[Collected data]
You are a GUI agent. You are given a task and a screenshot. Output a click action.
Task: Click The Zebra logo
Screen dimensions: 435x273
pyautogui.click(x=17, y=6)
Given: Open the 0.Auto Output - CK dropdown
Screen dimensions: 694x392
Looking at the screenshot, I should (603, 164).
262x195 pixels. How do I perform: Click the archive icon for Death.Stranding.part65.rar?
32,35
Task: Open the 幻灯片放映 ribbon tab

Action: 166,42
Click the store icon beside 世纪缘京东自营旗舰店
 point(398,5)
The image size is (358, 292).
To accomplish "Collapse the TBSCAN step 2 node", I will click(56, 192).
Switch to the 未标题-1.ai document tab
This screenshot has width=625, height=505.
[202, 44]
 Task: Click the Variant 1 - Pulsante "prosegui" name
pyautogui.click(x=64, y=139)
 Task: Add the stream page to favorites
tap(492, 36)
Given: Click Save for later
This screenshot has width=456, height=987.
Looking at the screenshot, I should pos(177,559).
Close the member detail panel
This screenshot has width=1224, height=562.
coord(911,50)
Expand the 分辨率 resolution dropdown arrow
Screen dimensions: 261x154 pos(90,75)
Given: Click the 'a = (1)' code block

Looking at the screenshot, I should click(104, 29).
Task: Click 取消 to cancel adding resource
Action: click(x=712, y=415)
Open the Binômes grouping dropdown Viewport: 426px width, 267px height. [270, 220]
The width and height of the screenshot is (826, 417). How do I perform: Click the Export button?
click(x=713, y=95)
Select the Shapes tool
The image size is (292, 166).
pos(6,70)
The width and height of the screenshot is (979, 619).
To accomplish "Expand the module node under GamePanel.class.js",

_What the task asks_: Which of the lines above carry the string "Output"? Copy every one.

_Response below_:
You are a GUI agent. You are given a task and a screenshot. Output a click action.
Given: Open the 0.Auto Output - CK dropdown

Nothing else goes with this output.